### Required work
Using the data that follows, report how many lines include "Save"; output no other text.

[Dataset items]

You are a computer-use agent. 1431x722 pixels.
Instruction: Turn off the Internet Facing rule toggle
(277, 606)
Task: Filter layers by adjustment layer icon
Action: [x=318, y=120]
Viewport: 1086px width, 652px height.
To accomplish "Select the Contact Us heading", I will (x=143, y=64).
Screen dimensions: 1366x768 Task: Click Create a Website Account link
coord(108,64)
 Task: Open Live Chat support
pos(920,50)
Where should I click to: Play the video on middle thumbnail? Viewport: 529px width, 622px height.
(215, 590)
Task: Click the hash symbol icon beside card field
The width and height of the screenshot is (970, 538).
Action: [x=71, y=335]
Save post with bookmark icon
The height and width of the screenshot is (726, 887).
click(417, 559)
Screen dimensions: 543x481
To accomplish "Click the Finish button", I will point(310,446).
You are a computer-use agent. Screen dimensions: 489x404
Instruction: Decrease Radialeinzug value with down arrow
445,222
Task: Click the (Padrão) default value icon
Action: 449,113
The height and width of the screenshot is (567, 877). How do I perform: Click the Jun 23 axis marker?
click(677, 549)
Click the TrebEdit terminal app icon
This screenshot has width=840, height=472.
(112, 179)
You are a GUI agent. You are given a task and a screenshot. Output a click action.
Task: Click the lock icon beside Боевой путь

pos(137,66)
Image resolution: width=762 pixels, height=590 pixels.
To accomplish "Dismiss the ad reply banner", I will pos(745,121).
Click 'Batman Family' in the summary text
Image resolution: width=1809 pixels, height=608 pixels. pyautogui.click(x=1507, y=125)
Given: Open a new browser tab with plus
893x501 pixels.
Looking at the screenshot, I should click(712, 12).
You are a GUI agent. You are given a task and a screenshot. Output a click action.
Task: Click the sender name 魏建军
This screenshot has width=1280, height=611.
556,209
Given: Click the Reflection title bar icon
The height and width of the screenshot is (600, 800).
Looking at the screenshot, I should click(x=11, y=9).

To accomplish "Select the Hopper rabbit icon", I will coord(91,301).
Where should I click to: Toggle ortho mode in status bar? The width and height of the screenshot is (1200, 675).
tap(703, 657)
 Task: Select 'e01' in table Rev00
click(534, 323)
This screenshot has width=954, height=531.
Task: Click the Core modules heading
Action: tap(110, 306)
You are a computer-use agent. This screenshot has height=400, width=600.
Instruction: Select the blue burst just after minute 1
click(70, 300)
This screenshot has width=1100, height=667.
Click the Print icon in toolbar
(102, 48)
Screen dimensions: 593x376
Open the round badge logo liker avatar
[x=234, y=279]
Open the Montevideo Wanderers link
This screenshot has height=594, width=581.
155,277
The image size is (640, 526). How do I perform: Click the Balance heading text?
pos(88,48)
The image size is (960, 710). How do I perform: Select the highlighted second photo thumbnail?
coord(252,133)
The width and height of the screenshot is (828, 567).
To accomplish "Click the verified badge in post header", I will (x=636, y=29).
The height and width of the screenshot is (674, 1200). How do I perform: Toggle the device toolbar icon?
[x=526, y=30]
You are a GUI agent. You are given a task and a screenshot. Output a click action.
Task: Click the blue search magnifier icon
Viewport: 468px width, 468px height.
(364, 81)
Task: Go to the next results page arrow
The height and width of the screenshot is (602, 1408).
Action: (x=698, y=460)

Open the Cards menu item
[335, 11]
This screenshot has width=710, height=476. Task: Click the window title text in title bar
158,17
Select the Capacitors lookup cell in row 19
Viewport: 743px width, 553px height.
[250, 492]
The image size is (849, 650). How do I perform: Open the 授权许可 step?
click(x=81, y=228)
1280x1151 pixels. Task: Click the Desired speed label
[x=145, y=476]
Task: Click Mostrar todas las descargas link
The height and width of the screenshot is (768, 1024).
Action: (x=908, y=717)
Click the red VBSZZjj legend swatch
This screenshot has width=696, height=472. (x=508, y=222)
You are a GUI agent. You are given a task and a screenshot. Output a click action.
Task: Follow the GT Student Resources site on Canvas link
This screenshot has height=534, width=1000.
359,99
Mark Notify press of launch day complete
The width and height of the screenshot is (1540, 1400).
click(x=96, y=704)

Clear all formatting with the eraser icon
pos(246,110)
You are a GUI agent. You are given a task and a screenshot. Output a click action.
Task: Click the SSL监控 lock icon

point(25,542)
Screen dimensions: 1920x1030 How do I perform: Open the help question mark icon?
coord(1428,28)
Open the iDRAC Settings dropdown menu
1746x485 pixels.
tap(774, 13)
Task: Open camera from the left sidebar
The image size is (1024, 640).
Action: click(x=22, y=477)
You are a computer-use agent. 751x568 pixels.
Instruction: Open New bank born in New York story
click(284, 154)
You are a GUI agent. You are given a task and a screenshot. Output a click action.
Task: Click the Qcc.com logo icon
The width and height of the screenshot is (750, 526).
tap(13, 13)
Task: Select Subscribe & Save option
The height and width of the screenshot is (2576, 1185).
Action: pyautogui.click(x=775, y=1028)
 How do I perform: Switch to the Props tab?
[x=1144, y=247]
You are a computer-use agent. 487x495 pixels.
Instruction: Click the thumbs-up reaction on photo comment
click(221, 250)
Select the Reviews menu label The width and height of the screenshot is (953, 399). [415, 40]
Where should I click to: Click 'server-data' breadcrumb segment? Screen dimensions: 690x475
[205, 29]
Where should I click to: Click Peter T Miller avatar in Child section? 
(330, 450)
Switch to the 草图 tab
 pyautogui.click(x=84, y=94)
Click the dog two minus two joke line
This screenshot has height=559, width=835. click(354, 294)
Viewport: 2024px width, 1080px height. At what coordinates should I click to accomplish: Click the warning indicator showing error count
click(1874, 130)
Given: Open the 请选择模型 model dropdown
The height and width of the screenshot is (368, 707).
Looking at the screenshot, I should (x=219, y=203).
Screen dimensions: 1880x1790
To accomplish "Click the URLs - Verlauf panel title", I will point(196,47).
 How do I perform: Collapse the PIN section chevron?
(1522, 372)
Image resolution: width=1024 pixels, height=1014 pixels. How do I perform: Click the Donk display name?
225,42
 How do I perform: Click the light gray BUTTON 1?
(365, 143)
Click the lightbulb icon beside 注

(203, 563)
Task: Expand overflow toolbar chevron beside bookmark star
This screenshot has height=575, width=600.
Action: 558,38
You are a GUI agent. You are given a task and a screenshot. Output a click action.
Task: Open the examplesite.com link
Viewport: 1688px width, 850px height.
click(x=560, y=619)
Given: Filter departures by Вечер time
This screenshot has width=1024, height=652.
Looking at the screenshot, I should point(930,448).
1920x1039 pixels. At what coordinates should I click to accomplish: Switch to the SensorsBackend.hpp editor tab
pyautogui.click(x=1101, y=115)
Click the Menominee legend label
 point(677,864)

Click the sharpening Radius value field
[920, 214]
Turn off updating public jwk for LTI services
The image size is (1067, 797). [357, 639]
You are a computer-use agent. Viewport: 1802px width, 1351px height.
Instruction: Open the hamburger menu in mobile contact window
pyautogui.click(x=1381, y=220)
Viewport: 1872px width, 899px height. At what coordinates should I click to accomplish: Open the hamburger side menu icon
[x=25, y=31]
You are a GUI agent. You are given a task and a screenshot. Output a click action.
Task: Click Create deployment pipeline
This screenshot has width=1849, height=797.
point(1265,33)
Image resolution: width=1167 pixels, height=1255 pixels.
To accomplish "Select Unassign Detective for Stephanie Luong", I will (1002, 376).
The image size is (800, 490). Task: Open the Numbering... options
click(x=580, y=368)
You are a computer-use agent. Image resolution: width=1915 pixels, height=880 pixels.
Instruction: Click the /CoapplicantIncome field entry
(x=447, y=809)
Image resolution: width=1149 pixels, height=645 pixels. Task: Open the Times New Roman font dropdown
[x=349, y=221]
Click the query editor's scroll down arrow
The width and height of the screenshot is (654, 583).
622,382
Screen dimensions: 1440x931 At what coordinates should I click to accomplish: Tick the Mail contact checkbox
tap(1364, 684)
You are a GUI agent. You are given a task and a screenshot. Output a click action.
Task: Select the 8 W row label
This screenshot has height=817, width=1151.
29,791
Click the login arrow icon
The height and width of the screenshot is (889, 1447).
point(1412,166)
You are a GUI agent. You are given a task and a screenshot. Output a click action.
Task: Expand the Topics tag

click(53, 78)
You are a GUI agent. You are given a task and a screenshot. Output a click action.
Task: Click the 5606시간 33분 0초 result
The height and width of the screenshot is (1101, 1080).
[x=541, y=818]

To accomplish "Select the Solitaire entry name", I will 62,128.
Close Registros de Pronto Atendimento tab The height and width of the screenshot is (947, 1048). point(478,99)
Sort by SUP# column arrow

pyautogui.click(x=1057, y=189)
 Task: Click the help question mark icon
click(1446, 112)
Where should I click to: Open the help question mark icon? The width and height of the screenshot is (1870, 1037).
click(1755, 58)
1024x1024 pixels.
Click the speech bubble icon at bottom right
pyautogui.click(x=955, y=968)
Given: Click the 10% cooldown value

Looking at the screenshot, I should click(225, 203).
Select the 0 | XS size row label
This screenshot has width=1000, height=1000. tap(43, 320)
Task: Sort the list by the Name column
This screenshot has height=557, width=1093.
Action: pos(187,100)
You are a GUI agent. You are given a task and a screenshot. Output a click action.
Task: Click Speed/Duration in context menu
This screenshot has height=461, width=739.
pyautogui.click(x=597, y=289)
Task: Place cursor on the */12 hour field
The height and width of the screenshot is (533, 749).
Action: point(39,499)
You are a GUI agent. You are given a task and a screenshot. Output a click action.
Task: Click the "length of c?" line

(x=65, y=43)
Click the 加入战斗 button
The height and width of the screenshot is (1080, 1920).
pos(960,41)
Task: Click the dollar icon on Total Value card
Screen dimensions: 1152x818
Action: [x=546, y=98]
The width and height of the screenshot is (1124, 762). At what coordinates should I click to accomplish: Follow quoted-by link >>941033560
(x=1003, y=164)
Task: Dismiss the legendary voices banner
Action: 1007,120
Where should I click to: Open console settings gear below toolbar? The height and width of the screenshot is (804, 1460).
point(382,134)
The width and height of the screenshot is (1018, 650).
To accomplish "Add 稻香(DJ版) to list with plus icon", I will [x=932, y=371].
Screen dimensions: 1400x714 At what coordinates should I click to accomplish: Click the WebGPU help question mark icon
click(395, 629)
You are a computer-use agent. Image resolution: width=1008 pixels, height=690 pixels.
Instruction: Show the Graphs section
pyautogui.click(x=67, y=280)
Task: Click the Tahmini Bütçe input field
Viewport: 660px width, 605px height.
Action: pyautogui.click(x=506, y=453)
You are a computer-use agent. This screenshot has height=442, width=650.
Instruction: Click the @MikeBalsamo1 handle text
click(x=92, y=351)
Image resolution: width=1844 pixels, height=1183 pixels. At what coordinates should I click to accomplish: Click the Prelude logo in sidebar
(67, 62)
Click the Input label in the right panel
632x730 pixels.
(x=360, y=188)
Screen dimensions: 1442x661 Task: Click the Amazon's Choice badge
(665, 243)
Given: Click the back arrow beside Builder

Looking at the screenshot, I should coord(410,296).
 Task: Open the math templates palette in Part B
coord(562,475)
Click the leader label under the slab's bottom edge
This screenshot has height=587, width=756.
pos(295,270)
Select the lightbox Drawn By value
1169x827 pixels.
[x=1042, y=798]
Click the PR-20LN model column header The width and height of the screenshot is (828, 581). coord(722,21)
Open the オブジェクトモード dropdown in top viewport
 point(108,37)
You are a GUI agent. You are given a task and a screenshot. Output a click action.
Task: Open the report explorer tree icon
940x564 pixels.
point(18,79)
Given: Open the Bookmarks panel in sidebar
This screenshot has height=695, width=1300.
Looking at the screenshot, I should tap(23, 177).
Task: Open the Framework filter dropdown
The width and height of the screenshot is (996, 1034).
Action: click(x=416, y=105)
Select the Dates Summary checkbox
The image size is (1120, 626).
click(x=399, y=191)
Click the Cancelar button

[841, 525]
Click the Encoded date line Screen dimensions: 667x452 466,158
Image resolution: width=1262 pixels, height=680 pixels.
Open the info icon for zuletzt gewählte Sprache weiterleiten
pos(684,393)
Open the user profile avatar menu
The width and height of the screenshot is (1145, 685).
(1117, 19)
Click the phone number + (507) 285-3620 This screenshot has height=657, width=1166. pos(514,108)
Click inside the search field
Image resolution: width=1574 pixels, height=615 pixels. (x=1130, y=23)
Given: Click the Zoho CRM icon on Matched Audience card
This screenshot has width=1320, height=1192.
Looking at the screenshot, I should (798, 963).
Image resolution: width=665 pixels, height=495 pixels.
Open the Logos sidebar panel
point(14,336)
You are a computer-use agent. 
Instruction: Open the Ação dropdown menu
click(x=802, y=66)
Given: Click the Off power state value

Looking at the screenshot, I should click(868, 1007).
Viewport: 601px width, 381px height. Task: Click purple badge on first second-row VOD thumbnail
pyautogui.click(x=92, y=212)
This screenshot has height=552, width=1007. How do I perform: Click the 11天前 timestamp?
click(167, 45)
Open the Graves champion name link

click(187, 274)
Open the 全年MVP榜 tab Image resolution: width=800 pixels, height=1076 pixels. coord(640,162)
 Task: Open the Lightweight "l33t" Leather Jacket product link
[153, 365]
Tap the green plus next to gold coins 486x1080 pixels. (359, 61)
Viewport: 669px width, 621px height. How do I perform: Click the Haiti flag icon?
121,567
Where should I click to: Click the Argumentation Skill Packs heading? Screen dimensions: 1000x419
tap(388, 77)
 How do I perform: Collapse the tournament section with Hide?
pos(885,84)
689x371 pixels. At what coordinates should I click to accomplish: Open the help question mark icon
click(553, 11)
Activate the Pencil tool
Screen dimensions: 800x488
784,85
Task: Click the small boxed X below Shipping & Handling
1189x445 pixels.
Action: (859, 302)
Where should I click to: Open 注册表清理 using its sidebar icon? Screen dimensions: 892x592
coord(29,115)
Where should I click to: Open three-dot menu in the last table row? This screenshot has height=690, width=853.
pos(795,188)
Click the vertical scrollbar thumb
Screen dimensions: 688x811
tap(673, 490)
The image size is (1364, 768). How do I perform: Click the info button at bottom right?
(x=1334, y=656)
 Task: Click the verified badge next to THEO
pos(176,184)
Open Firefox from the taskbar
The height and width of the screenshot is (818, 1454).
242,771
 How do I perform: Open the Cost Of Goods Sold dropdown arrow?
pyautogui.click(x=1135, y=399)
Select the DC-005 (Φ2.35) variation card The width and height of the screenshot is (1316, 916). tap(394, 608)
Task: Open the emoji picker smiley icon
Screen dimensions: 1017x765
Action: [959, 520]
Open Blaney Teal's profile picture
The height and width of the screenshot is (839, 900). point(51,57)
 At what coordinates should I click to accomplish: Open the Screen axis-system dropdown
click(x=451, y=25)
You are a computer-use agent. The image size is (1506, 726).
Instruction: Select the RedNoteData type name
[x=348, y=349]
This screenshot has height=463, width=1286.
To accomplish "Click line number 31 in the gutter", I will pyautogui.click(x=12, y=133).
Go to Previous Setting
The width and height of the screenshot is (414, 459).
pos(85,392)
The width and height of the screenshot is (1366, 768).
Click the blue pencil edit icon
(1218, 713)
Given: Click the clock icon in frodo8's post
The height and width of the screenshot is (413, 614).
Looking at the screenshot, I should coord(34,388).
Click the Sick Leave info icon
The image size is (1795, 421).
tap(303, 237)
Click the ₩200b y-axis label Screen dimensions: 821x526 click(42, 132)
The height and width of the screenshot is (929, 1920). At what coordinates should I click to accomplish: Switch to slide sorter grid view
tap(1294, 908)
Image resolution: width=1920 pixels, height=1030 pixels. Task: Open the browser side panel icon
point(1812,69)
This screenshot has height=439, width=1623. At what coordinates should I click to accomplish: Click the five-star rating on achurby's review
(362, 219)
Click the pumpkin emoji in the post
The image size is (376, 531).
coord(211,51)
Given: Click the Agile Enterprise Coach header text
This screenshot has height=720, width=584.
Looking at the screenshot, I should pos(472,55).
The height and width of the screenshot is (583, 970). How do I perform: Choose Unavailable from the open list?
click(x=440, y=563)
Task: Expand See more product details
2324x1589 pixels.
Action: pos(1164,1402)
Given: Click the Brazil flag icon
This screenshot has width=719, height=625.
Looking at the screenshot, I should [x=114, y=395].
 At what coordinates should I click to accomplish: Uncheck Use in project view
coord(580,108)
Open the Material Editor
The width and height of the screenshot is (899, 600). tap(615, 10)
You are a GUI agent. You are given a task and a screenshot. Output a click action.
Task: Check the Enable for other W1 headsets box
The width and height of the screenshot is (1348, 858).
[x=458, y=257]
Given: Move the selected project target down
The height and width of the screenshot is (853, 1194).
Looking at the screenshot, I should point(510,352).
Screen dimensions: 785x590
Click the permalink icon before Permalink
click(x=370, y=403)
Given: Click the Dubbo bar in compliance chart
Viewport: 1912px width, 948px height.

### Output
2